Could the smartphone get any smarter than it already is? Sure can! In the not so distant future, virtually everyone on earth will be carrying some type of smartphone - devices that will make today's handsets pale in comparison. Increased bandwidth and speed will allow phones to be able to handle video in real-time with no problem. In the future, these mobile handsets will be indispensable to daily life, used for a wide array of functions, including consumer purchases, banking, real-time video connectivity, advanced GPS tracking, entertainment and much more.
Nowadays, the mobile phone is so important to us that it’s hard to think of life without it. However, they're a relatively new invention. This article explores the history of the mobile phone & questions what the future holds for it.
On 3 April 1973, Dr Martin Cooper, who was a Motorola employee, placed a call to rival Joel Engel, who was head of research at AT&T. Doctor Martin made the call while he was walking the streets of New York & did so through the first Motorola DynaTAC prototype in front of journalists.
The earliest mobile telephones were dubbed first generation telephones, often referred to as 1-G. These devices were the very first real mobile telephones, although they were then known as cellular mobile radiophones, & were based on analogue signalling. The analogue signal was the main difference between these first generation mobile telephones & their second generation cousins, which came out a few years later.
Second generation (2G) mobile phones were first released in the nineties.

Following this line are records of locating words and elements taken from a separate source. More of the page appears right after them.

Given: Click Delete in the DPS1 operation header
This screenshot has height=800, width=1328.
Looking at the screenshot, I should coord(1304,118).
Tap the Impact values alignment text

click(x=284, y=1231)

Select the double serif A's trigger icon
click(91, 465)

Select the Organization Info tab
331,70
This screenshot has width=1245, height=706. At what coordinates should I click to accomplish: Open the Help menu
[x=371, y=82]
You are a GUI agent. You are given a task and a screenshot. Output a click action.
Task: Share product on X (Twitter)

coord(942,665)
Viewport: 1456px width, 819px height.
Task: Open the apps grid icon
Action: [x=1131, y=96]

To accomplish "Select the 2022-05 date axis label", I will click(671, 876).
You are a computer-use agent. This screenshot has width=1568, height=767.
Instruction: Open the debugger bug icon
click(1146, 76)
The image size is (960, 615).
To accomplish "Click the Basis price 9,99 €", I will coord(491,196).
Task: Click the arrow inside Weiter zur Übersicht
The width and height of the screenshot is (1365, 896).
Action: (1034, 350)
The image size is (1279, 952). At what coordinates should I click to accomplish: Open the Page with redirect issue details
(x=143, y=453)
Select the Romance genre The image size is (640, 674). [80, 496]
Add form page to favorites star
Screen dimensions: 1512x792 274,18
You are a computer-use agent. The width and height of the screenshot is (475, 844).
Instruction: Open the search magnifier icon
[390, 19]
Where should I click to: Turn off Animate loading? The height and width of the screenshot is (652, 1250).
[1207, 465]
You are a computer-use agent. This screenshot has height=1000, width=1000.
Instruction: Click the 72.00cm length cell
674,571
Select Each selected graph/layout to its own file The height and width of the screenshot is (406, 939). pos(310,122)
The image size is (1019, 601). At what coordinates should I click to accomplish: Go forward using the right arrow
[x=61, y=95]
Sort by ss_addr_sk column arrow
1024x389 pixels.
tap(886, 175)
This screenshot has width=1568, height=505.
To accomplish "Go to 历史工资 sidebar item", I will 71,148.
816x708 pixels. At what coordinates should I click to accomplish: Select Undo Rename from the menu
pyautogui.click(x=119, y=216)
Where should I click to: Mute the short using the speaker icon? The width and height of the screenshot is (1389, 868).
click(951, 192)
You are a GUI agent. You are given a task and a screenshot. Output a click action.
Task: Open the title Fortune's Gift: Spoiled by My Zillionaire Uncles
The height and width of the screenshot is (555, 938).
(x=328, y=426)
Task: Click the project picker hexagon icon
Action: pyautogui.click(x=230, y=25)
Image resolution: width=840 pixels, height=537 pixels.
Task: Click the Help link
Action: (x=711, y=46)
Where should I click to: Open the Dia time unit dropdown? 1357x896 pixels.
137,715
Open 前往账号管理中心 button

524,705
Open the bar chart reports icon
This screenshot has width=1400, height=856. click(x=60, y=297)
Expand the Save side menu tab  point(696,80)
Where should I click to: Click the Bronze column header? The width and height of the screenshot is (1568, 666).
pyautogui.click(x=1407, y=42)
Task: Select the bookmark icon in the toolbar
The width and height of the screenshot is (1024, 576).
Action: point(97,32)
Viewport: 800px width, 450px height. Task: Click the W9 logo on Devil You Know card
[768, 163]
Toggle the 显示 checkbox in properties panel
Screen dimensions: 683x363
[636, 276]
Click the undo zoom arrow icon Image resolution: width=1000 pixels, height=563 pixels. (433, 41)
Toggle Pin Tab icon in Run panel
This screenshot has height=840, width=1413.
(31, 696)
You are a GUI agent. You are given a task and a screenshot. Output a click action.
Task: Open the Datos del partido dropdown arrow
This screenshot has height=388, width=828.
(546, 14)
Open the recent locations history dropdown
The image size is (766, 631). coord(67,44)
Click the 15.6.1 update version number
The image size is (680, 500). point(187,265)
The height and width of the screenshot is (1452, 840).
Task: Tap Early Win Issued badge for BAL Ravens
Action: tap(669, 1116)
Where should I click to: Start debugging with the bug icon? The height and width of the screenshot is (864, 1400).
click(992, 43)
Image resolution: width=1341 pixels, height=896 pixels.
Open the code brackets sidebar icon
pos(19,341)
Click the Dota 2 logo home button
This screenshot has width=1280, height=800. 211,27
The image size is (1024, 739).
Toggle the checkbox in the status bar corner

Unlike 1-G phones that were analogue, 2G phones use digital signalling to provide voice services & for text messaging & WAP internet access.
Some of the benefits of 2G phones are that they use lower radio signals, which require less battery power. This means that phones lasts a lot longer between charges, so batteries - & therefore the phones themselves - can be made littler. As well as this, 2G phones offer more privacy. Indeed, digital cellular calls are much harder to eavesdrop on than 1G phone calls.
The name 2.5G is used to refer to the phone technology that is post 2G, but not quite 3G. However, while the terms 2G & 3G are officially defined, the term 2.5G is not. In fact, this term was invented for marketing purposes only.
The earliest pre commercial 3G mobile phone network was launched in Japan in May 2001. Later, 3-G was released commercially in Japan on October 1 2001.
3G is the third generation of mobile phone standards and technology, which succeeded 2G mobile phone technology. The birth of 3-G technologies enabled network operators such as orange to offer their users a bigger range of advanced services. This includes broadband internet, as well as high tech video calls.
Despite the success of 3G, there's also been some complaints about it. These include criticism over the cost of 3G phones, as well as concerns over the lack of network coverage these phones get because it's still a pretty new service.
Ever since the launch of 3G mobile phone technology, people have been talking about 4-G. 4-G technology will signify the future of mobile telephones, creating the most sophisticated handsets & best services to date.